Wednesday, August 26, 2015

Cold Tomato Soup

Cold Tomato Soup

Would you like to have some cold refreshing tomato soup? And it's not gazpacho.
I'd like to introduce an unique Japanese variation of tomato soup. Strained over time and slowly ripened Momotaro tomatos are used to make a hearty and pure tomato extract. Then softly and gently boiled with dashi a fresh piece of lobster and abalone(Awabi in Japnese) are dropped into the soup. After that the chef adds some okra and red siso as an accent. Served with Nasturtium, an edible flower.

This cold luxury owan(soup), stuns us with it's looks, and cools us down
when we indulge. This is a soup that can be enjoyed around the world.




Photo shoot at Hirohisa

Tuesday, August 4, 2015

A Peach Dish

A Peach Dish

Delaware white peach compote with home made plum wine with tomato and red wine sherbet.



Peaches have a very rich, sweet, supple flavor and loved by most people around the world. The peach is harvested in the summer and the perfect time to compose a dish with the fruit.
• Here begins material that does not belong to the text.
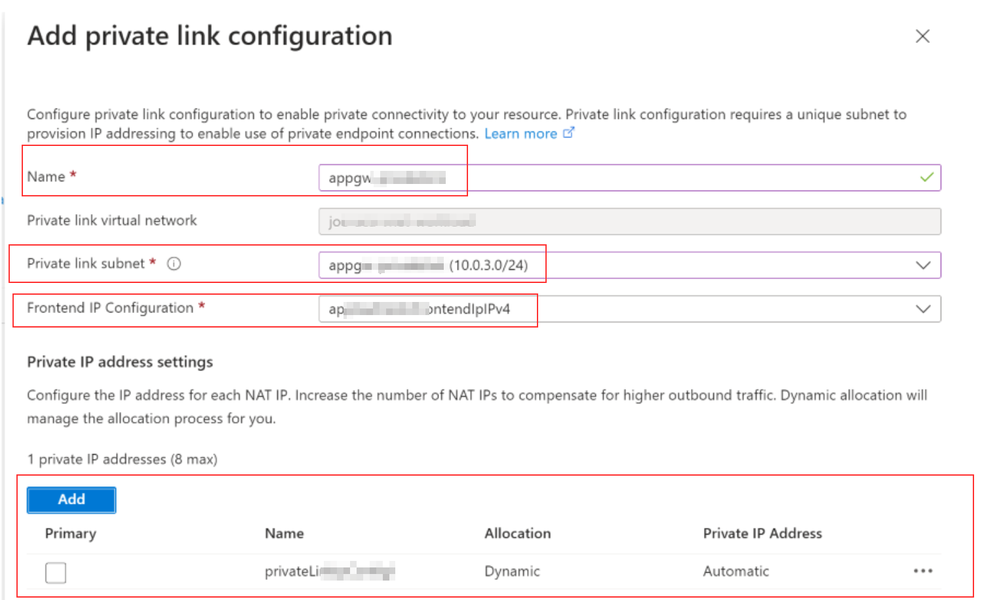Click the Automatic private IP address cell
Image resolution: width=999 pixels, height=600 pixels.
tap(736, 571)
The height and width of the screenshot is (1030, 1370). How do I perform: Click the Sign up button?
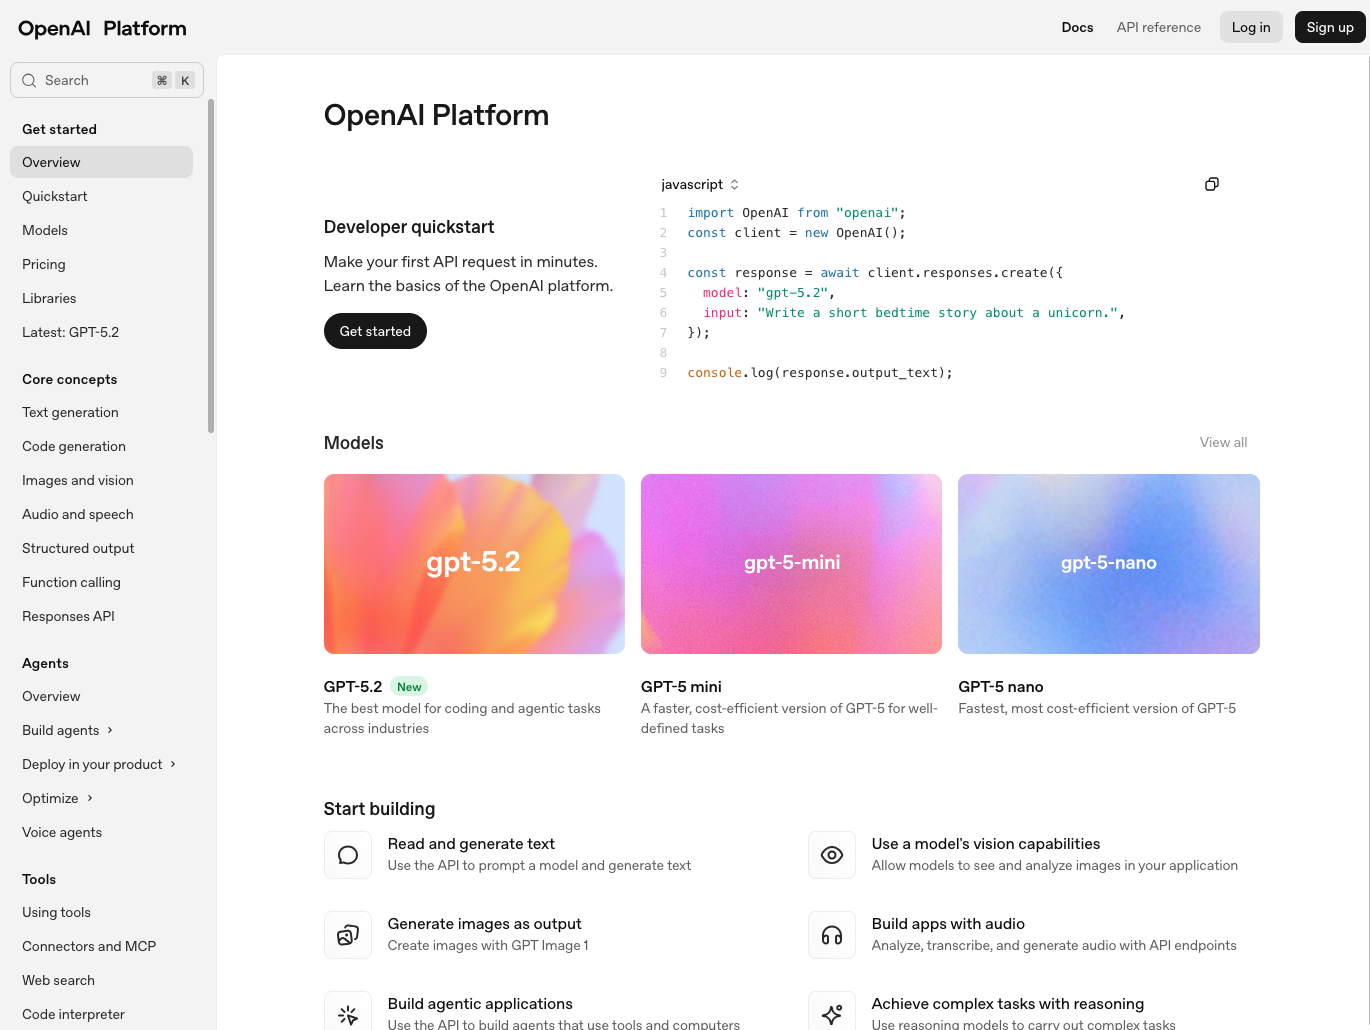1329,27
1. The peaches are peeled by a chef very gently
2. They are stewed with a homemade plum wine (without being overcooked)
3. The peaches are placed into a summer glass dish and topped with the tomato and red wine sherbet
4. Finally, the dish is garnished with a small edible flower

It's a very crisp summer dish with a subtle sweetness that completes the meal.